### What the task asks
Transcribe the whole listing exactly; the images stay out.
-------------------------
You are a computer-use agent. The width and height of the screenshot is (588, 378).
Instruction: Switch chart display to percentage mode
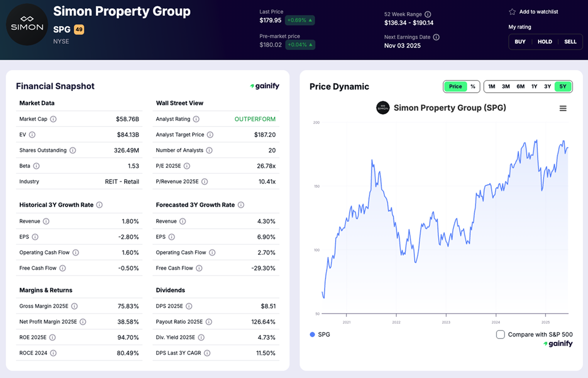pyautogui.click(x=473, y=87)
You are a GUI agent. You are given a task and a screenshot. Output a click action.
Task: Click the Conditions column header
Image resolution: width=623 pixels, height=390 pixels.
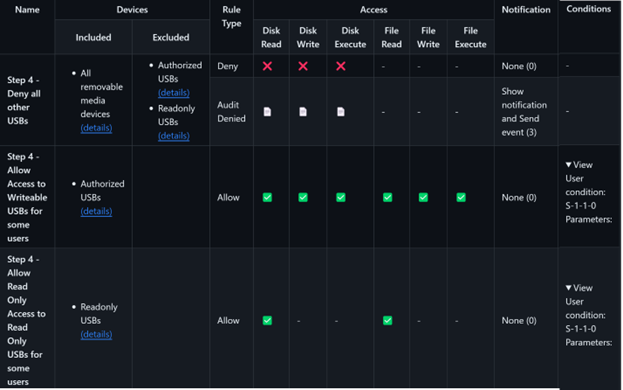point(588,9)
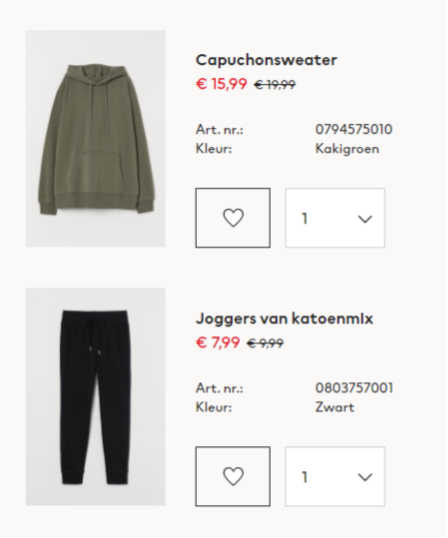Click the chevron arrow in the Capuchonsweater quantity box
448x538 pixels.
click(365, 219)
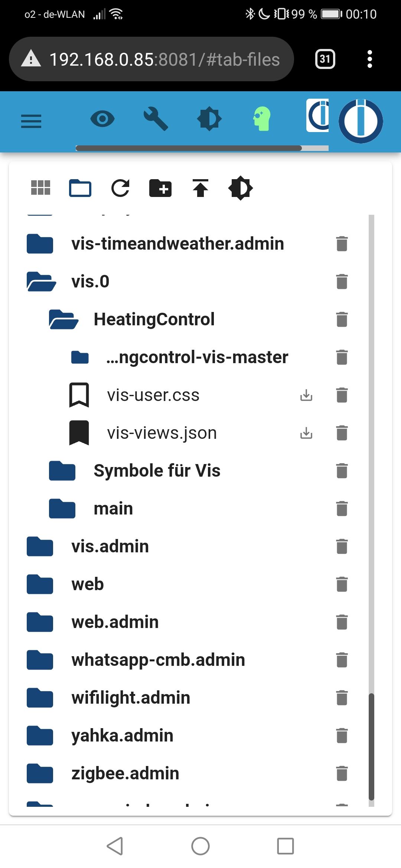Upload a file using the upload arrow icon

[200, 188]
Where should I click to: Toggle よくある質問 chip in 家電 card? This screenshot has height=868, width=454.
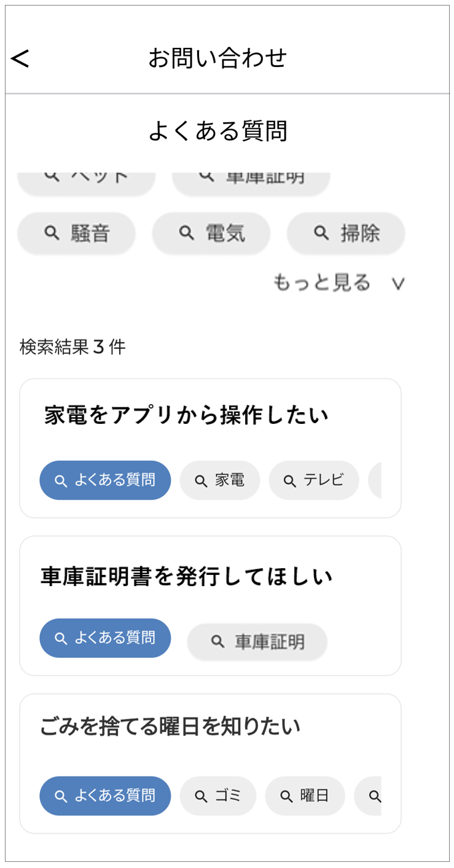(105, 480)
-------------------------
### Result of this task
You are a computer-use agent. The width and height of the screenshot is (588, 378).
Instruction: Switch chart display to percentage mode
pyautogui.click(x=473, y=87)
You are a GUI agent. You are given a task and a screenshot. Output a click action.
Task: Click the Conditions column header
Image resolution: width=623 pixels, height=390 pixels.
point(588,9)
Click the chevron arrow in the Capuchonsweater quantity box
448x538 pixels.
click(365, 219)
Upload a file using the upload arrow icon

[200, 188]
Where should I click to: Toggle よくある質問 chip in 家電 card? This screenshot has height=868, width=454.
(105, 480)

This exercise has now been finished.